Data Block Start
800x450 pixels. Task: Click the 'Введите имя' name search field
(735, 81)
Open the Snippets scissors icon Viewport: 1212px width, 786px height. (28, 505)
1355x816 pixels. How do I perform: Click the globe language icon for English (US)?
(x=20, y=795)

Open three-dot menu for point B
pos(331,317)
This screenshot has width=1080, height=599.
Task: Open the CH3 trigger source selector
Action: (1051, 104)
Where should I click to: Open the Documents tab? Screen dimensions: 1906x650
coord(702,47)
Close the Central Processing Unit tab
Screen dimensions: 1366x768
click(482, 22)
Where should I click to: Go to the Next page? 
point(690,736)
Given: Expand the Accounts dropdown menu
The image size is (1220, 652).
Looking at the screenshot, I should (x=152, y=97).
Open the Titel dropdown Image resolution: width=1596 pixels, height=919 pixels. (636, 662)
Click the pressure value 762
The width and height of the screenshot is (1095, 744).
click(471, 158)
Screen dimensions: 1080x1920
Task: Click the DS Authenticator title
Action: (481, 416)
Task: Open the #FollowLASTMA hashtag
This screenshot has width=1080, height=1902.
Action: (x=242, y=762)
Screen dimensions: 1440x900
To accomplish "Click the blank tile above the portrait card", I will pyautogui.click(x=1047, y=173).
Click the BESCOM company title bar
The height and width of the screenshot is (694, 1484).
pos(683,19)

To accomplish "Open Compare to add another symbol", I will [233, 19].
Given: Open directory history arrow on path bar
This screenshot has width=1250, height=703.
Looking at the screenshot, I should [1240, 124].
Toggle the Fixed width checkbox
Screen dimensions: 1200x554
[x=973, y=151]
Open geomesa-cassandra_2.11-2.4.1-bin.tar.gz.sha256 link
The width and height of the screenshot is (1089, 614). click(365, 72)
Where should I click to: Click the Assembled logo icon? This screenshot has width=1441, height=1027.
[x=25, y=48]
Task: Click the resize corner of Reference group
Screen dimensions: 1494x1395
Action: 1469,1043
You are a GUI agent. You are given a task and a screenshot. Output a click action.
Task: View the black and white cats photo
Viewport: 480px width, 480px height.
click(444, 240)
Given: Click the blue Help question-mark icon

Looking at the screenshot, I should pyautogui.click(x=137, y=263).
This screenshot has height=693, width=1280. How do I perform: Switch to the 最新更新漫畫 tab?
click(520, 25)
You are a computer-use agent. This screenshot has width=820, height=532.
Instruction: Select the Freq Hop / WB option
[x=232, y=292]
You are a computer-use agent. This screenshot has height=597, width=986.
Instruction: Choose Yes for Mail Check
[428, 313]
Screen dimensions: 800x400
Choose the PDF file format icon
Data Block End
▶ _Task prompt_: Return each line from the data where the string "agent" can be found.

▶ _Task response_:
You are a GUI agent. You are given a task and a screenshot. Output a click action.
You are a computer-use agent. This screenshot has width=820, height=532.
You are a computer-use agent. This screenshot has height=597, width=986.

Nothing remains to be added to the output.